_SOURCE DOCUMENT_
-*-

Luke O'Dea

Personal information
- Full name: Luke O'Dea
- Date of birth: 14 April 1993 (age 33)
- Place of birth: Warragul, Victoria, Australia
- Height: 1.78 m (5 ft 10 in)
- Position: Attacking midfielder

Team information
- Current team: Gippsland United
- Number: 9

Youth career
- 2009: VIS
- 2009–2013: Melbourne Victory
- 2013–2014: Melbourne Heart

Senior career*
- Years: Team / Apps / (Gls)
- 2011: FFV NTC / 5 / (2)
- 2012–2013: Melbourne Victory / 2 / (0)
- 2012–2013: Bentleigh Greens / 22 / (6)
- 2013–2014: Melbourne City / 0 / (0)
- 2014–2015: Bentleigh Greens / 15 / (0)
- 2016–: Gippsland United / 10 / (1)

International career^{‡}
- 2012: Australia U20 / 3 / (0)

-*-

_Stored data entries_
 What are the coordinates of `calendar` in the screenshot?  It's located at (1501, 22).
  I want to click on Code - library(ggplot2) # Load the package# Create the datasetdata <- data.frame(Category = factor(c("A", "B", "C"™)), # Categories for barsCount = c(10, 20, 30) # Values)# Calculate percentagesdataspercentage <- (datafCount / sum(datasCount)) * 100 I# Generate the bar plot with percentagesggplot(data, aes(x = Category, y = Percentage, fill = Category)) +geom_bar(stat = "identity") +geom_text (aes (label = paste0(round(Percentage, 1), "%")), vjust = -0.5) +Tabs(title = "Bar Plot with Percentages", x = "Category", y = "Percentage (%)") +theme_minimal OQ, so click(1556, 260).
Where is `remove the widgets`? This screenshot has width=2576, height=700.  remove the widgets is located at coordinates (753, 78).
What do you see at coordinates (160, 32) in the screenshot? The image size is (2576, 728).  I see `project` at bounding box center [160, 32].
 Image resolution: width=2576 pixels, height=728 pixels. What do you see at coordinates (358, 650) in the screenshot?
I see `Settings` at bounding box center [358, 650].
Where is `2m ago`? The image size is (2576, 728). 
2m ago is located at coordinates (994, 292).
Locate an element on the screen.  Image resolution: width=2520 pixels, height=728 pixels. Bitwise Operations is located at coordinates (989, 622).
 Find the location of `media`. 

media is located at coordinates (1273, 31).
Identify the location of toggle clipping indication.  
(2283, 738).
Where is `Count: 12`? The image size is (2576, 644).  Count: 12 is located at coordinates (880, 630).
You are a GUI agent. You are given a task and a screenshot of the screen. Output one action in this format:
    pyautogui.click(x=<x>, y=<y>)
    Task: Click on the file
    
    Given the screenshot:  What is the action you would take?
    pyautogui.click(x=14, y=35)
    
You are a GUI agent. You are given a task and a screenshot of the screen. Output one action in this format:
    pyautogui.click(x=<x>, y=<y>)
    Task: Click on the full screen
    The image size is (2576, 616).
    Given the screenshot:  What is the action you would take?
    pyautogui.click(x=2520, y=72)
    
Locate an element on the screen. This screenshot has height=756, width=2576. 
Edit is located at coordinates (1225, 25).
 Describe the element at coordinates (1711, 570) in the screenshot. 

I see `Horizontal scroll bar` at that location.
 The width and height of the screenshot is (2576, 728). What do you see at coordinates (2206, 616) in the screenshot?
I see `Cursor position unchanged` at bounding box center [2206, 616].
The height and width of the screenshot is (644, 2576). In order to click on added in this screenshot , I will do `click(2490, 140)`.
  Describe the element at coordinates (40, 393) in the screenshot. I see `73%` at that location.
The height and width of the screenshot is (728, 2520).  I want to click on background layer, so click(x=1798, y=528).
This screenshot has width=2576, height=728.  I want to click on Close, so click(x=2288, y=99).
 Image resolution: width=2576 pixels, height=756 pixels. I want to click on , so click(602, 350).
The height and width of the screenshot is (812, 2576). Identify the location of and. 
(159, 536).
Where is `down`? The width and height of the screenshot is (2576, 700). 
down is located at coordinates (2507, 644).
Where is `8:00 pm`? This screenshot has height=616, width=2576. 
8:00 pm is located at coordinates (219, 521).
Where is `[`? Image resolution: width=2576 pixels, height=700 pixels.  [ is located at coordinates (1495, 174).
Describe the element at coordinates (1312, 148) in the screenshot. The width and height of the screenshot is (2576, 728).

-*-

_EXERCISE REQUIREMENTS_
Repeat the player profile word for word, from "Team information" to "Apps / (Gls)", inclusive.

_REPLY_
Team information
- Current team: Gippsland United
- Number: 9

Youth career
- 2009: VIS
- 2009–2013: Melbourne Victory
- 2013–2014: Melbourne Heart

Senior career*
- Years: Team / Apps / (Gls)